2) Migratory songbirds can orient on the basis of compass information from the sun and its associated polarized light patterns, the stars, the earth's magnetic field, and the memorization of spatial cues en route. However, the interactions and relative importance of these cues remain unclear and a source of much debate. Our knowledge about the orientation mechanisms of songbirds relies almost exclusively on data from cue-manipulated captive migrants tested in various orientation cages, on vanishing bearings based on the first few hundred meters of flight, and to a much lesser degree on field data (ringing and radar and visual observations) from unmanipulated natural migrants.
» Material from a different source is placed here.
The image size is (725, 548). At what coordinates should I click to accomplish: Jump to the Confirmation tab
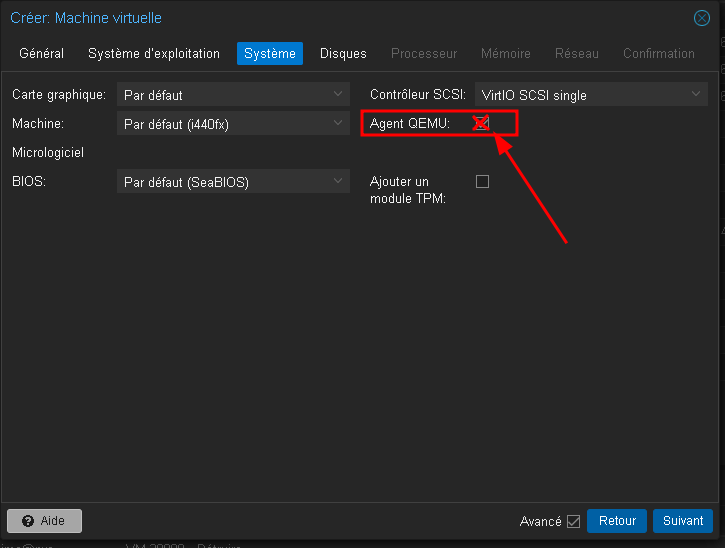tap(658, 54)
3) On clear evenings, the authors fitted Catharus thrushes with radio transmitters and placed them in outdoor cages in an artificial eastward-turned magnetic field from about sunset until the sun was 11 deg or more below the horizon when they were set free. The authors then radio-tracked the birds in flight to obtain heading data. Because Catharus thrushes do not compensate for wind drift but individuals maintain nearly constant preferred headings from night to night, the authors used measured headings for orientation analyses.
4) In summary: Night migratory songbirds can use stars, sun, geomagnetic field, and polarized light for orientation when tested in captivity. The authors studied the interaction of magnetic, stellar, and twilight orientation cues in free-flying songbirds. The authors exposed Catharus thrushes to eastward-turned magnetic fields during the twilight period before takeoff and then followed them for up to 1100 kilometers. Instead of heading north, experimental birds flew westward. On subsequent nights, the same individuals migrated northward again. The authors suggest that birds orient with a magnetic compass calibrated daily from twilight cues, and that this could explain how birds cross the magnetic equator and deal with declination.
References (abridged):
1. P. Berthold, E. Gwinner, E. Sonnenschein, Eds., Avian Migration (Springer, Berlin, 2003)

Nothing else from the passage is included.